Exercise set
1) Translate this sentence from the comments below on canceling news subscriptions into Spanish: "The sooner this practice ends, the better."
2) In the comments below on canceling news subscriptions, how long did the sales call last when the writer tried to cancel The Times (of London) subscription?
3) In the comments below on canceling news subscriptions, rewrite the paragraph beginning "One day, I found a loophole" as a short bulleted list that keeps its main facts.
:: Passage to read ::
I'm a news junkie, I think paying for news is important, but I don't have even 1/4 of the subscriptions I would have if it wasn't for scummy tactics and/or the fear that I will be subject to them in the future.
I remember trying to cancel my The Times (of London) subscription a few years ago. It was a terrible experience - having to ensure a pushy sales call for 20 minutes, where the call handler kept ignoring my requests to cancel as they kept reading a hard sell script.
The sooner this practice ends, the better.
I seriously thought that I had signed up for a phishing site ...
When signing up for a product, if it uses tactics like this, I assume the product is no good, and even the producers of the product know it...
Let's see how this is enforced before putting those "Mission Accomplished" banners up.
These experiences honestly make me want to never subscribe to a newspaper again.
Sure enough, they eventually gave me a reason to cancel (popup modals over their online articles for paying customers) and I just emptied the card and sent an email to their customer service saying "I hereby cancel my subscription; you are no longer authorized to charge my card".
Can't refuse to cancel me if I have no money taps temple
That is horrible enough as it is.
But then to unsubscribe, you have to call them (during their and your office hours) and endure another couple of pitches to keep you subscribed until you are finally allowed to cancel.
And then some of them even have a cancellation term of one month.
Most of my subscriptions go via PayPal or Google so I can just cancel the payment and eventually my service will be cancelled for lack of payment.
No, fuck this! If I get a free trial I want it to auto renew; if I have to take another step to make it renew that’s a waste of time, and inconvenient. If I don’t want it to renew I’ll cancel.
One day, I found a loophole. I would email them requesting a cancellation for my record and initiated a chargeback against them via my credit card company. I had no hopes of getting the money back, but then I also had evidence that I tried to reach out to them via calls and emails to make them cancel my subscription and the chargeback went through and I got a full refund. I really enjoyed that feeling knowing that the NYT lost more than they made from me as for every chargeback, the credit card company would penalize the merchant with a fixed fee - usually anywhere from $20 to $50 per chargeback if I'm not wrong.
I wish all those who had been scammed by NYT raises a chargeback and burn them to the ground. God, I never realized how passionately I could hate a company like this.
Some people above mentioned inconvenient work hours when calling to unsub, but it's not only that. International subscribers must also pay to simply call another country. If will be put on hold for tens of minutes or more, then the price of that call will easily be more than annual sub price.
I suspect that even if FTC will change something in US, international subscribers will still be left out, because this is what usually happens in such cases.
My understanding was that "retention" used to be simply a measure of how many unique users/customers kept using your product. With some implicit (maybe too optimistic) understanding that they stayed because they wanted to.
:::
:: Source data ::
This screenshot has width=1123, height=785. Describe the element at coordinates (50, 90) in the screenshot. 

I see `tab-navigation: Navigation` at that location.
:::
:: Source data ::
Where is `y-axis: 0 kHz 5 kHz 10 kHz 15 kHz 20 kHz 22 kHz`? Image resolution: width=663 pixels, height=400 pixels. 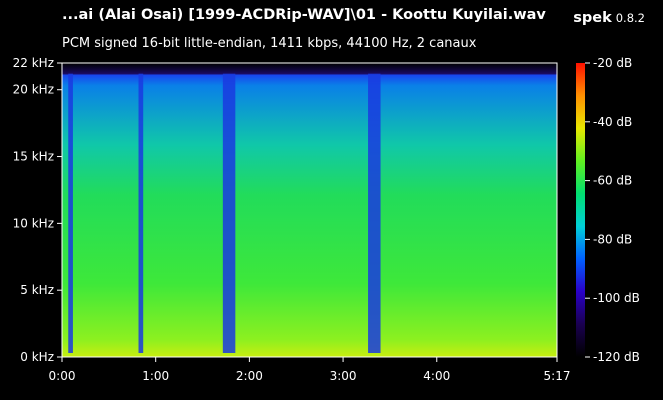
:::
:: Source data ::
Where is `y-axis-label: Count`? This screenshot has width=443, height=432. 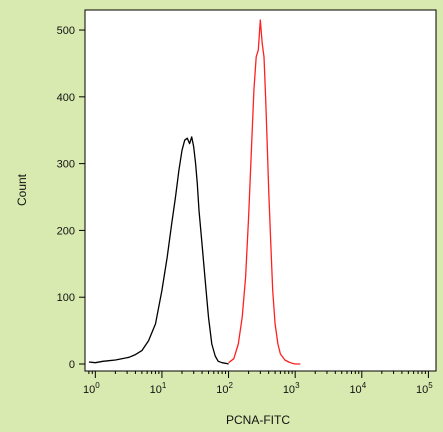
:::
Solutions
1) Cuanto antes termine esta práctica, mejor.

2) 20 minutes.

3)
- The writer emailed a cancellation request to keep on record and started a chargeback through the credit card company.
- The writer expected no money back but had evidence of trying to cancel by calls and emails.
- The chargeback went through, and the writer got a full refund.
- The writer believes the credit card company fines the merchant a fixed fee per chargeback, usually $20 to $50, so the NYT lost more than it made from the writer.